Am Ende haben wir beschlossen, die beiden Leben zu trennen. Mein Partner lebt seitdem in zwei Welten. In seiner Welt mit seinen Kindern und in unserer Welt. Er sieht seine Kinder regelmäßig. Begleitet sie zu Fußballspielen, fährt mit ihnen in den Urlaub. Ich bin bei diesen Aktivitäten raus – freiwillig raus. Unsere Welt sollte unsere gemeinsame Zukunft sein, ohne die ständige Beschäftigung mit seiner Familie. So zumindest der Plan.

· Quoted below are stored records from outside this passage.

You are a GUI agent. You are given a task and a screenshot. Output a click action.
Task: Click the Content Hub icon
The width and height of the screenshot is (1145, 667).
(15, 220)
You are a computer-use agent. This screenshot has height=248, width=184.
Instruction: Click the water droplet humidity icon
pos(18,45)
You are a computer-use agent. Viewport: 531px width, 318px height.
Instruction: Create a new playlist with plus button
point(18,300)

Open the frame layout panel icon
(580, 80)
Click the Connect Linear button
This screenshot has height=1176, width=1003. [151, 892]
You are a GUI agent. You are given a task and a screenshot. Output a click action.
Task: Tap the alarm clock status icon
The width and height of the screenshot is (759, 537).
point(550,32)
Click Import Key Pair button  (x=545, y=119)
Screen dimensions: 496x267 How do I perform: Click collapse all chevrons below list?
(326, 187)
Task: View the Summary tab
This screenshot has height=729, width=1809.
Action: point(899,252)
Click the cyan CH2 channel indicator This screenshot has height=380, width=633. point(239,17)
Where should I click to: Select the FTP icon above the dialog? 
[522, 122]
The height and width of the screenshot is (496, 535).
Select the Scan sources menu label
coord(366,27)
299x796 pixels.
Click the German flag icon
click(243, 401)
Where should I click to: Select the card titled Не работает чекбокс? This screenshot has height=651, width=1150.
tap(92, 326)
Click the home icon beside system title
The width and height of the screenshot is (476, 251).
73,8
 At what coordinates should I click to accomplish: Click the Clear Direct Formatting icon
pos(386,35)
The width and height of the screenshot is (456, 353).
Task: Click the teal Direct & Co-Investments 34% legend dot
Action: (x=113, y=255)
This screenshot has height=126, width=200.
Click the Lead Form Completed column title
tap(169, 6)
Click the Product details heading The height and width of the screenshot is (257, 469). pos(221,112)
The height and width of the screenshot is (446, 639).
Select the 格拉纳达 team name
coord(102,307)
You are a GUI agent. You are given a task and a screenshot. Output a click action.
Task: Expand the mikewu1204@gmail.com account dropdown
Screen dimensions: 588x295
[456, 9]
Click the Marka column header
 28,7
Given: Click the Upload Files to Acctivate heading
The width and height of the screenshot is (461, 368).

Im Nachhinein müssen wir beide sagen, dass es ganz so einfach nicht war und noch immer nicht ist. Auch wenn wir uns beide wirklich viel Mühe geben, unser gemeinsames Leben zu leben, gibt es doch immer wieder Schnittmengen, über die wir sprechen müssen. Gibt es Termine, die verschoben werden müssen, Dinge bezüglich der Kinder, die meinen Partner beschäftigen, über die er gerne reden möchte. Urlaubspläne, die abgestimmt werden sollen. Für mich, als Mensch, der mit Fremdbestimmtheit nicht besonders gut umgehen kann, eine tägliche Herausforderung.
Zähes Kaugummi
Und nicht zuletzt ist da noch die Scheidung, die sich zog wie zähes Kaugummi. Ein weiterer Punkt, den wir beide bezüglich der emotionalen Belastung völlig unterschätzt hatten. Es gab keinen Rosenkrieg, keine bösen Worte – und trotzdem mussten Dinge geklärt werden. Musste Vermögen aufgeteilt werden, ein Haus überschrieben werden, Unterhalt verhandelt werden und noch vieles mehr. Themen, die wir häufiger in unserem gemeinsamen Leben hatten, als wir uns das beide gewünscht hätten.
Müsste ich heute einer Freundin einen Rat geben, so würde ich ihr sagen: „Warte mit einer Beziehung, bis die Scheidung endgültig durch ist. Du sparst dir damit viel Kraft und Nerven. Und sei dir bewusst, dass selbst wenn die Scheidung durch ist, die Vergangenheit deines Partners aufgrund der Kinder immer Teil eurer gemeinsamen Gegenwart und Zukunft sein wird.“
Was bedeutet Patchwork also für mich?
Wenn ich die Antwort in einem Wort geben müsste, dann wäre es: Kompromiss. Ein Kompromiss für alle. Für mich, die nie ein Leben ohne die Vergangenheit ihres Partners in ihrer Gegenwart führen wird. Für meinen Partner, der in zwei Welten leben muss, da die beiden Welten nicht miteinander funktionieren und nicht zuletzt auch für die beiden Jungs, die den Traum von „Papa kommt zurück“ nicht erfüllt bekommen.
Und trotz der ganzen Diskussionen, Hürden und Schwierigkeiten der letzten Jahre schauen wir positiv in die Zukunft. Wir haben uns gemeinsam ein Haus gekauft und wollen unsere Leben und unsere Zukunft miteinander teilen.